■ Data lines ■
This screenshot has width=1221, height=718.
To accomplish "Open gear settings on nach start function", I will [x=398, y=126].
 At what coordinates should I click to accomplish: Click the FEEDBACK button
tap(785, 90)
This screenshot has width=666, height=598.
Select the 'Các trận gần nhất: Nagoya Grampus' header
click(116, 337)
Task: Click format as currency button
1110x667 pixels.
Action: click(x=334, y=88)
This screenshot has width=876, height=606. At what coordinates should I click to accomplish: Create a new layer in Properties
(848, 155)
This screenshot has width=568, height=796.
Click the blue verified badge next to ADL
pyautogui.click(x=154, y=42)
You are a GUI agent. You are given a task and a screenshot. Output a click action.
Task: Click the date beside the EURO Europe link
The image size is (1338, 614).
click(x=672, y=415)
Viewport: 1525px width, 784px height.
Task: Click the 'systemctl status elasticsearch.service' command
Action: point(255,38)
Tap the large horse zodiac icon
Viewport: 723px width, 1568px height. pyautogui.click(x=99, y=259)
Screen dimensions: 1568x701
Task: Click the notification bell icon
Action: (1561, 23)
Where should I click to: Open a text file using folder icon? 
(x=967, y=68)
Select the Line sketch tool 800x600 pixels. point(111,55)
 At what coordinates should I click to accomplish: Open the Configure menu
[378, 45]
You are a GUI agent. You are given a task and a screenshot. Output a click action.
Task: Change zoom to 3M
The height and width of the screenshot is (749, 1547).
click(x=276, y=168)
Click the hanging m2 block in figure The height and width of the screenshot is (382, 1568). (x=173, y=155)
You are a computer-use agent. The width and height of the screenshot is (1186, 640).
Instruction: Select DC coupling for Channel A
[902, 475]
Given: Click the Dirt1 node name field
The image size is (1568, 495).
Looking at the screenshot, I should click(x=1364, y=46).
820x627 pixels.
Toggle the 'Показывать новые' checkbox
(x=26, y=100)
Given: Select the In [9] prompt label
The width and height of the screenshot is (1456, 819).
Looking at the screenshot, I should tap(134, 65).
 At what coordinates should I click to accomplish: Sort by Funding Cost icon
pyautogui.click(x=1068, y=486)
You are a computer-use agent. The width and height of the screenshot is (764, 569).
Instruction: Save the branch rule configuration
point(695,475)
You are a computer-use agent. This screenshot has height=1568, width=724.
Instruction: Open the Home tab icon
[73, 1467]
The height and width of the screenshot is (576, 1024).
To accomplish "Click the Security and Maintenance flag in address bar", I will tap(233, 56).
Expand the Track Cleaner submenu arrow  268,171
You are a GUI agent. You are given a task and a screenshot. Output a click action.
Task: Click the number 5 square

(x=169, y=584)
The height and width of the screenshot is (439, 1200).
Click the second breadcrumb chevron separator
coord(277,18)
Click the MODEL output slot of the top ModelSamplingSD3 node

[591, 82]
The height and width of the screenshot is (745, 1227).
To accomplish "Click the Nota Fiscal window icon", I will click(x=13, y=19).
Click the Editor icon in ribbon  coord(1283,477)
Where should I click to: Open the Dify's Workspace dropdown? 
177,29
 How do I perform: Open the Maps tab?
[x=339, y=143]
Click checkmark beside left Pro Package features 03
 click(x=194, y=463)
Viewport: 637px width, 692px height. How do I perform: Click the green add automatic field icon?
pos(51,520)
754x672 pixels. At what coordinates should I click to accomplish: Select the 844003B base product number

■ Instructions to follow ■
Update the lines above by putting "Goal" wherever "Instruction" appears, and change nothing else.

■ Reply ■
This screenshot has width=1221, height=718.
To accomplish "Open gear settings on nach start function", I will [x=398, y=126].
 At what coordinates should I click to accomplish: Click the FEEDBACK button
tap(785, 90)
This screenshot has width=666, height=598.
Select the 'Các trận gần nhất: Nagoya Grampus' header
click(116, 337)
Task: Click format as currency button
1110x667 pixels.
Action: click(x=334, y=88)
This screenshot has width=876, height=606. At what coordinates should I click to accomplish: Create a new layer in Properties
(848, 155)
This screenshot has width=568, height=796.
Click the blue verified badge next to ADL
pyautogui.click(x=154, y=42)
You are a GUI agent. You are given a task and a screenshot. Output a click action.
Task: Click the date beside the EURO Europe link
The image size is (1338, 614).
click(x=672, y=415)
Viewport: 1525px width, 784px height.
Task: Click the 'systemctl status elasticsearch.service' command
Action: point(255,38)
Tap the large horse zodiac icon
Viewport: 723px width, 1568px height. pyautogui.click(x=99, y=259)
Screen dimensions: 1568x701
Task: Click the notification bell icon
Action: (1561, 23)
Where should I click to: Open a text file using folder icon? 
(x=967, y=68)
Select the Line sketch tool 800x600 pixels. point(111,55)
 At what coordinates should I click to accomplish: Open the Configure menu
[378, 45]
You are a GUI agent. You are given a task and a screenshot. Output a click action.
Task: Change zoom to 3M
The height and width of the screenshot is (749, 1547).
click(x=276, y=168)
Click the hanging m2 block in figure The height and width of the screenshot is (382, 1568). (x=173, y=155)
You are a computer-use agent. The width and height of the screenshot is (1186, 640).
Goal: Select DC coupling for Channel A
[902, 475]
Given: Click the Dirt1 node name field
The image size is (1568, 495).
Looking at the screenshot, I should click(x=1364, y=46).
820x627 pixels.
Toggle the 'Показывать новые' checkbox
(x=26, y=100)
Given: Select the In [9] prompt label
The width and height of the screenshot is (1456, 819).
Looking at the screenshot, I should tap(134, 65).
 At what coordinates should I click to accomplish: Sort by Funding Cost icon
pyautogui.click(x=1068, y=486)
You are a computer-use agent. The width and height of the screenshot is (764, 569).
Goal: Save the branch rule configuration
point(695,475)
You are a computer-use agent. This screenshot has height=1568, width=724.
Goal: Open the Home tab icon
[73, 1467]
The height and width of the screenshot is (576, 1024).
To accomplish "Click the Security and Maintenance flag in address bar", I will tap(233, 56).
Expand the Track Cleaner submenu arrow  268,171
You are a GUI agent. You are given a task and a screenshot. Output a click action.
Task: Click the number 5 square

(x=169, y=584)
The height and width of the screenshot is (439, 1200).
Click the second breadcrumb chevron separator
coord(277,18)
Click the MODEL output slot of the top ModelSamplingSD3 node

[591, 82]
The height and width of the screenshot is (745, 1227).
To accomplish "Click the Nota Fiscal window icon", I will click(x=13, y=19).
Click the Editor icon in ribbon  coord(1283,477)
Where should I click to: Open the Dify's Workspace dropdown? 
177,29
 How do I perform: Open the Maps tab?
[x=339, y=143]
Click checkmark beside left Pro Package features 03
 click(x=194, y=463)
Viewport: 637px width, 692px height. How do I perform: Click the green add automatic field icon?
pos(51,520)
754x672 pixels. At what coordinates should I click to accomplish: Select the 844003B base product number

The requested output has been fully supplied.